(Provided information Opens)

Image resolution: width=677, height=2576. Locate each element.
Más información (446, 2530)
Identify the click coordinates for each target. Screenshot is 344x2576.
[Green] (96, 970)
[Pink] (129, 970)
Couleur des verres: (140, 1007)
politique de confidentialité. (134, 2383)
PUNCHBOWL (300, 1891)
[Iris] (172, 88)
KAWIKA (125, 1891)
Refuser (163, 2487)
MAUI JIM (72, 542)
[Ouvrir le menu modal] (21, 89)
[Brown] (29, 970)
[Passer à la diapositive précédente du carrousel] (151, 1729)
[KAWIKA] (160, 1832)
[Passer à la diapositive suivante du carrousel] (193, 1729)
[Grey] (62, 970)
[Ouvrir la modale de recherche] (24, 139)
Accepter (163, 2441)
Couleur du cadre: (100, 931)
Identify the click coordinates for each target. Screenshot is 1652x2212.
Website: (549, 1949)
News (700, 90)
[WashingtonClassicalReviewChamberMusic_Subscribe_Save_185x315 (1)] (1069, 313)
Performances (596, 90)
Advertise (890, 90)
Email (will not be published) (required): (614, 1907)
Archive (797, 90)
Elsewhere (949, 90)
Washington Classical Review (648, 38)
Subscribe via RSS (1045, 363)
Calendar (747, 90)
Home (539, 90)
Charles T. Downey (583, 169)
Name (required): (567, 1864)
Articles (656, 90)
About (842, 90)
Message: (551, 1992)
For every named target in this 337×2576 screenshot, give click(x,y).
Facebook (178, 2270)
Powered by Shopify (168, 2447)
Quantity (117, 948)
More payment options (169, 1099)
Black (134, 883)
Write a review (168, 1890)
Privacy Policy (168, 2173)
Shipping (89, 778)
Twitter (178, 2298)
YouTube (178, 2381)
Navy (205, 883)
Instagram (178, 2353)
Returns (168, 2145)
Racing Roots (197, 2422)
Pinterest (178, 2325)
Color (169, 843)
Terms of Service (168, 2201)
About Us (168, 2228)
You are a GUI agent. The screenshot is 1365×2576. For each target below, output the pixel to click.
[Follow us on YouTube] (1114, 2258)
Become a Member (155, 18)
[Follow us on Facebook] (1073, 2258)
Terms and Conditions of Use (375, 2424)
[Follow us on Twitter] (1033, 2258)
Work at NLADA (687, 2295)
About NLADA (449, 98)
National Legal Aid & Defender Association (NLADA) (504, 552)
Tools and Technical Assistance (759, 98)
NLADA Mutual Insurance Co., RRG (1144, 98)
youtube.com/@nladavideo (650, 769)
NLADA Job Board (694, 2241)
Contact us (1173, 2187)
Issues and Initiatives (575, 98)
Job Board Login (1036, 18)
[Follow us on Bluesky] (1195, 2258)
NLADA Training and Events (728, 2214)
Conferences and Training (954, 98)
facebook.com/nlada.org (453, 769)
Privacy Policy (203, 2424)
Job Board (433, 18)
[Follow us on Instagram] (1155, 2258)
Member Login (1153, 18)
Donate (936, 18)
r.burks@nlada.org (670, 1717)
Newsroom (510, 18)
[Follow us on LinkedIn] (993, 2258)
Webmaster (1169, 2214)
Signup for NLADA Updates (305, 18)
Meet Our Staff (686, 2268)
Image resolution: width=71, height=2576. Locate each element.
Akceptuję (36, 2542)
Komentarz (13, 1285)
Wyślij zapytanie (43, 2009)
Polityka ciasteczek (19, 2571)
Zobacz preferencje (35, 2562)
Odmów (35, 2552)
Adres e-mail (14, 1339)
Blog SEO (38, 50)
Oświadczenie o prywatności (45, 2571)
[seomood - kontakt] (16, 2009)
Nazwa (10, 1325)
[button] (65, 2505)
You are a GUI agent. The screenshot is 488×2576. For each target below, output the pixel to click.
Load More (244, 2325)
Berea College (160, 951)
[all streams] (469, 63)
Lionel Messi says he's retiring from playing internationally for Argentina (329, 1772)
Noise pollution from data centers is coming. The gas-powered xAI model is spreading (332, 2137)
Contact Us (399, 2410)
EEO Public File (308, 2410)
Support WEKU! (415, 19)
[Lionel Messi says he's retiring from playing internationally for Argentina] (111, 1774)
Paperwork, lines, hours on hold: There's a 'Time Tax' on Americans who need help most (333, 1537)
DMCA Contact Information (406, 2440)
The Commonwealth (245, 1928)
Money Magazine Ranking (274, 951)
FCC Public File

(Provided information Closes)

### Required work
Reproduce the data in full, exactly as presented.

### Solution
Image resolution: width=677, height=2576. Locate each element.
Más información (446, 2530)
Identify the click coordinates for each target. Screenshot is 344x2576.
[Green] (96, 970)
[Pink] (129, 970)
Couleur des verres: (140, 1007)
politique de confidentialité. (134, 2383)
PUNCHBOWL (300, 1891)
[Iris] (172, 88)
KAWIKA (125, 1891)
Refuser (163, 2487)
MAUI JIM (72, 542)
[Ouvrir le menu modal] (21, 89)
[Brown] (29, 970)
[Passer à la diapositive précédente du carrousel] (151, 1729)
[KAWIKA] (160, 1832)
[Passer à la diapositive suivante du carrousel] (193, 1729)
[Grey] (62, 970)
[Ouvrir la modale de recherche] (24, 139)
Accepter (163, 2441)
Couleur du cadre: (100, 931)
Identify the click coordinates for each target. Screenshot is 1652x2212.
Website: (549, 1949)
News (700, 90)
[WashingtonClassicalReviewChamberMusic_Subscribe_Save_185x315 (1)] (1069, 313)
Performances (596, 90)
Advertise (890, 90)
Email (will not be published) (required): (614, 1907)
Archive (797, 90)
Elsewhere (949, 90)
Washington Classical Review (648, 38)
Subscribe via RSS (1045, 363)
Calendar (747, 90)
Home (539, 90)
Charles T. Downey (583, 169)
Name (required): (567, 1864)
Articles (656, 90)
About (842, 90)
Message: (551, 1992)
For every named target in this 337×2576 screenshot, give click(x,y).
Facebook (178, 2270)
Powered by Shopify (168, 2447)
Quantity (117, 948)
More payment options (169, 1099)
Black (134, 883)
Write a review (168, 1890)
Privacy Policy (168, 2173)
Shipping (89, 778)
Twitter (178, 2298)
YouTube (178, 2381)
Navy (205, 883)
Instagram (178, 2353)
Returns (168, 2145)
Racing Roots (197, 2422)
Pinterest (178, 2325)
Color (169, 843)
Terms of Service (168, 2201)
About Us (168, 2228)
You are a GUI agent. The screenshot is 1365×2576. For each target below, output the pixel to click.
[Follow us on YouTube] (1114, 2258)
Become a Member (155, 18)
[Follow us on Facebook] (1073, 2258)
Terms and Conditions of Use (375, 2424)
[Follow us on Twitter] (1033, 2258)
Work at NLADA (687, 2295)
About NLADA (449, 98)
National Legal Aid & Defender Association (NLADA) (504, 552)
Tools and Technical Assistance (759, 98)
NLADA Mutual Insurance Co., RRG (1144, 98)
youtube.com/@nladavideo (650, 769)
NLADA Job Board (694, 2241)
Contact us (1173, 2187)
Issues and Initiatives (575, 98)
Job Board Login (1036, 18)
[Follow us on Bluesky] (1195, 2258)
NLADA Training and Events (728, 2214)
Conferences and Training (954, 98)
facebook.com/nlada.org (453, 769)
Privacy Policy (203, 2424)
Job Board (433, 18)
[Follow us on Instagram] (1155, 2258)
Member Login (1153, 18)
Donate (936, 18)
r.burks@nlada.org (670, 1717)
Newsroom (510, 18)
[Follow us on LinkedIn] (993, 2258)
Webmaster (1169, 2214)
Signup for NLADA Updates (305, 18)
Meet Our Staff (686, 2268)
Image resolution: width=71, height=2576. Locate each element.
Akceptuję (36, 2542)
Komentarz (13, 1285)
Wyślij zapytanie (43, 2009)
Polityka ciasteczek (19, 2571)
Zobacz preferencje (35, 2562)
Odmów (35, 2552)
Adres e-mail (14, 1339)
Blog SEO (38, 50)
Oświadczenie o prywatności (45, 2571)
[seomood - kontakt] (16, 2009)
Nazwa (10, 1325)
[button] (65, 2505)
You are a GUI agent. The screenshot is 488×2576. For each target below, output the pixel to click.
Load More (244, 2325)
Berea College (160, 951)
[all streams] (469, 63)
Lionel Messi says he's retiring from playing internationally for Argentina (329, 1772)
Noise pollution from data centers is coming. The gas-powered xAI model is spreading (332, 2137)
Contact Us (399, 2410)
EEO Public File (308, 2410)
Support WEKU! (415, 19)
[Lionel Messi says he's retiring from playing internationally for Argentina] (111, 1774)
Paperwork, lines, hours on hold: There's a 'Time Tax' on Americans who need help most (333, 1537)
DMCA Contact Information (406, 2440)
The Commonwealth (245, 1928)
Money Magazine Ranking (274, 951)
FCC Public File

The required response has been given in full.